→ Texte fourni
B) La France
C'est par la loi n° 2003-340 du 14 avril 2003 que la
France criminalise l'activité de mercenaire. L'article 436-1 du Code
pénal énumère les six critères cumulatifs :
- 1) être une personne « spécialement
recrutée pour combattre dans un conflit armé » ;
- 2) ne pas être ressortissant « d'un Etat partie au
dit conflit armé » ;
- 3) ne pas être « membre des forces armées
» de cet Etat ;
- 4) ne pas être envoyé « en mission par un
Etat autre que l'un de ceux parties au conflit en tant que membre des forces
armées dudit Etat » ;
- 5) « prendre ou tenter de prendre une part directe aux
hostilités » ;
- 6) « en vue d'obtenir un avantage personnel ou une
rémunération nettement supérieure à celle qui est
payée ou promise à des combattants ayant un rang et des fonctions
analogues dans les forces armées de la partie pour laquelle elle doit
combattre ».
La loi cite également les actes concertés de
violence « visant à renverser les institutions ou porter atteinte
à l'intégrité territoriale d'un Etat ». Il s'agit ici
d'une précision ayant pour objectif la condamnation de tout acte de
déstabilisation.
Par ailleurs, cette définition de l'activité de
mercenaire est complétée par deux autres articles. L'article
436-2 du Code pénal précise que « Le fait de diriger ou
d'organiser un groupement ayant pour objet le recrutement, l'emploi, la
rémunération, l'équipement ou l'instruction militaire
d'une personne définie à l'article 436-1 est puni de sept ans
d'emprisonnement et de 100 000 EUR d'amende ». Enfin, l'article 436-3
étend la portée de l'article 431-6 en dehors du territoire
français. Ainsi, même en l'absence de plainte dans le pays
étranger concerné, un ressortissant français tombe sous le
coup de la juridiction française.

→ Données fournies
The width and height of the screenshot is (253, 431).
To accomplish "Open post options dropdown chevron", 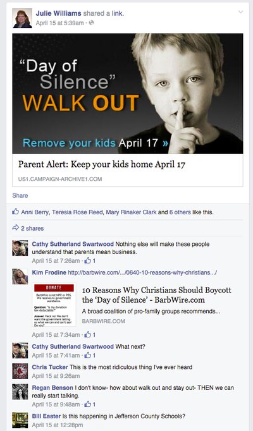I will coord(240,12).
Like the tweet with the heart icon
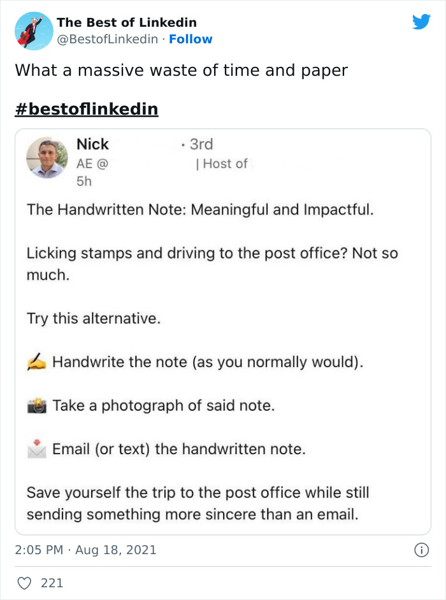The image size is (446, 600). pyautogui.click(x=25, y=583)
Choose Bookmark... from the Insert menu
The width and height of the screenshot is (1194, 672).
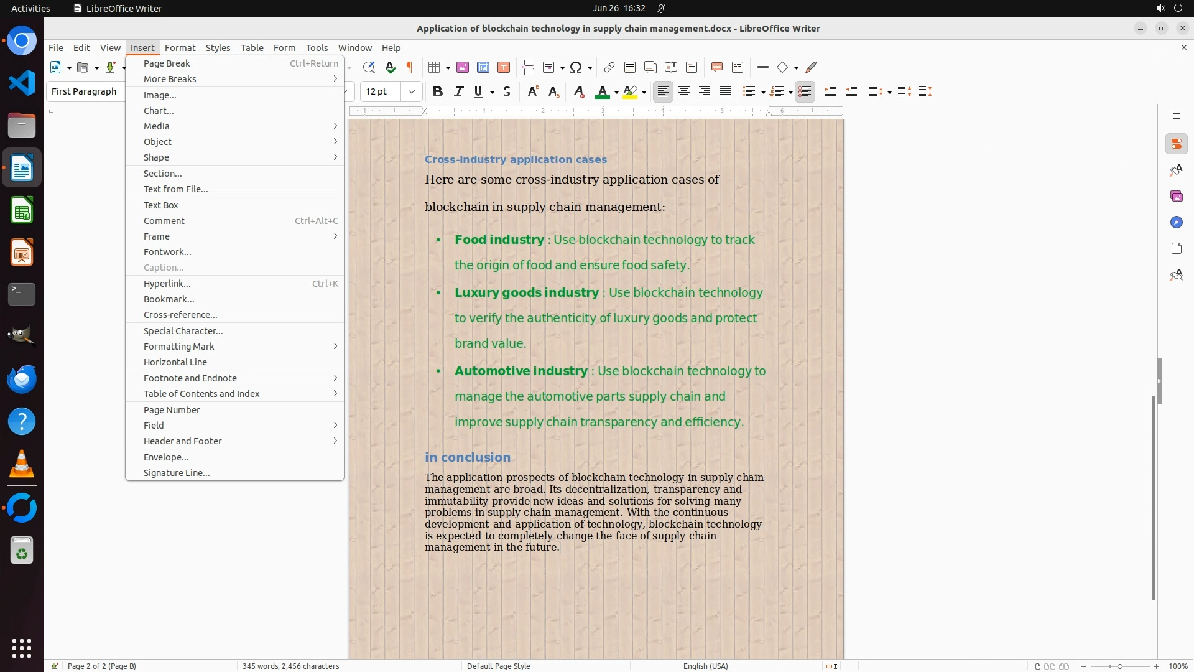pyautogui.click(x=169, y=299)
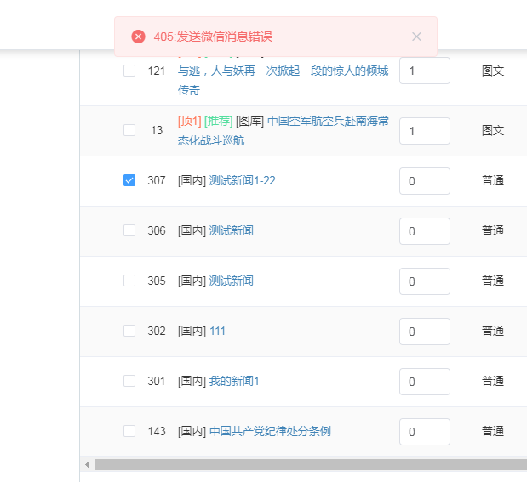Click the 我的新闻1 article link
The height and width of the screenshot is (482, 527).
pos(234,381)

→ Consignes
A) Selon le texte sur le mercenariat en France, par quelle loi la France criminalise-t-elle l'activité de mercenaire ?
B) Recopiez, dans le texte sur le mercenariat en France, le passage allant de « La loi cite » jusqu'à « déstabilisation. ».

→ Corrigé des exercices
A) Par la loi n° 2003-340 du 14 avril 2003.

B)
La loi cite également les actes concertés de
violence « visant à renverser les institutions ou porter atteinte
à l'intégrité territoriale d'un Etat ». Il s'agit ici
d'une précision ayant pour objectif la condamnation de tout acte de
déstabilisation.